L’art. 5 lett. d) della menzionata Legge del 30 aprile 1962 n. 283 stabilisce che “è vietato impiegare nella preparazione di alimenti o bevande, vendere, detenere per vendere o somministrare come mercede ai propri dipendenti, o comunque distribuire per il consumo sostanze alimentari […] insudiciate, invase da parassiti, in stato di alterazione o comunque nocive, ovvero sottoposte a lavorazioni o trattamenti diretti a mascherare un preesistente stato di alterazione“.
L’art. 6, comma 3, della stessa Legge prevede, per tale violazione, “la pena dell’arresto da tre mesi ad un anno o dell’ammenda da € 2.582 a € 46.481“.
Pertanto, il titolare dell’impresa di distribuzione che abbia venduto un prodotto contaminato andrà incontro a responsabilità penale per questa fattispecie di reato che, essendo di natura contravvenzionale, è peraltro procedibile d’ufficio.

Il personale sanitario che abbia provveduto alla cura di colui che ha ingerito la bevanda avrà l’obbligo – ai sensi degli artt. 334 c.p.p. e 365 c.p. – di presentare il c.d. referto all’autorità giudiziaria entro le successive 48 ore. Come noto, il referto è la denuncia presentata dall’esercente una professione sanitaria quando, durante lo svolgimento delle proprie prestazioni di assistenza, abbia maturato il sospetto della commissione di un reato.

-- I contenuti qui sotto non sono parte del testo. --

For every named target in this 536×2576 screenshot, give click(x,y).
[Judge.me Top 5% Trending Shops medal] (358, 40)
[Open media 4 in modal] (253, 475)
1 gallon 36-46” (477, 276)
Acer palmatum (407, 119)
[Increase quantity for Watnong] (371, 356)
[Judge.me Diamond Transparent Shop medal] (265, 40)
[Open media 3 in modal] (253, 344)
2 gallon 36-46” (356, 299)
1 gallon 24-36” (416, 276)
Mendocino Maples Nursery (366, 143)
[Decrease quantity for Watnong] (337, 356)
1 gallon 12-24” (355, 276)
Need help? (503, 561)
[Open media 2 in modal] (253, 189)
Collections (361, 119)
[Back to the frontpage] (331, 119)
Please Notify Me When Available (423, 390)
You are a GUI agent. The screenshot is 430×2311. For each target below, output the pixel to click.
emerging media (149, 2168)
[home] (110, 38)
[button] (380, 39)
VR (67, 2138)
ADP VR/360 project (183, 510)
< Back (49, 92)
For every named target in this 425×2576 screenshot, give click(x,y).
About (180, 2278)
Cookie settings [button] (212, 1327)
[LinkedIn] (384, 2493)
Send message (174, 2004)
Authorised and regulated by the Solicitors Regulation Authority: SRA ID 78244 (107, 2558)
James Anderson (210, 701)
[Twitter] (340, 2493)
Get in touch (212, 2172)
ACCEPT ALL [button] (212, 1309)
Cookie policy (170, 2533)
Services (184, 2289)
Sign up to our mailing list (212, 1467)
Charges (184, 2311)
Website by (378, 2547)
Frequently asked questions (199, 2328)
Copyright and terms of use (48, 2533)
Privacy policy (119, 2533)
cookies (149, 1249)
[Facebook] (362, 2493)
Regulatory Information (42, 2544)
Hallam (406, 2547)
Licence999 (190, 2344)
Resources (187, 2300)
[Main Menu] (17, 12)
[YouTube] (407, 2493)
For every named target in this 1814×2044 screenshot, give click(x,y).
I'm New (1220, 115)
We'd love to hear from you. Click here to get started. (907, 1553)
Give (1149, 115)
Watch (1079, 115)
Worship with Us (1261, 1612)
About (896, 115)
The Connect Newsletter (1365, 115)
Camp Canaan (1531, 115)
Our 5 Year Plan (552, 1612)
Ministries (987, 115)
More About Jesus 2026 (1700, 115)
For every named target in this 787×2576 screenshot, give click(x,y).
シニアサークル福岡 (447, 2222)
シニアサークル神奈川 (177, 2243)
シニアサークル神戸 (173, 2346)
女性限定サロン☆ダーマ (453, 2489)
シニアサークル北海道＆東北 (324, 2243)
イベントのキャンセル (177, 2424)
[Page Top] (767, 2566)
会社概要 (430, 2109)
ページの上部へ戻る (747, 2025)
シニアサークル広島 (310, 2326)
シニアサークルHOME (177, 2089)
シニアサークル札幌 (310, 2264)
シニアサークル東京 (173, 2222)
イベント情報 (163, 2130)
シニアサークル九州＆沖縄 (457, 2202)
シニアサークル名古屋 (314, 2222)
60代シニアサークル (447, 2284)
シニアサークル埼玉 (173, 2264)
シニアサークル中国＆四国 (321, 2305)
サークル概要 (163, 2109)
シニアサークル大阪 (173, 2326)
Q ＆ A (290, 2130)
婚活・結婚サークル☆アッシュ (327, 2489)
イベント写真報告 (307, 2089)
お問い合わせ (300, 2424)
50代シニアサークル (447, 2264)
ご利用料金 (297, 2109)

Non solo: nel caso in cui l’acquirente della prodotto affetto da parassiti subisca una malattia a causa della ingestione, il proprietario della vending machine potrà essere tenuto a rispondere del reato di lesione personale colposa ai sensi dell’art. 590 c.p.
Tale reato può essere ravvisato solo in quanto nell’esercizio della propria attività il proprietario del distributore abbia con colpa trascurato la corretta manutenzione dei distributori automatici secondo la normativa di legge.
Il reato è perseguibile su querela della parte che ha ingerito la sostanza infestata, la quale dovrà attivarsi entro tre mesi dalla lesione sofferta.

 

§ 4. Riflessioni conclusive sulle azioni esperibili all’acquirente di alimenti contaminati

Pertanto, il malcapitato acquirente di un prodotto infestato potrà agire sia civilmente nei confronti del titolare dell’impresa distributrice ed ottenere una condanna al ristoro di tutti i danni patìti, sia in in sede penale, solo a seguito di una indagine che vada ad appurare l’esistenza di profili di colpa e stabilire se il proprietario delle vending machines abbia colposamente omesso di praticare le procedure prescritte dal legislatore nazionale e comunitario a garanzia della salute del pubblico.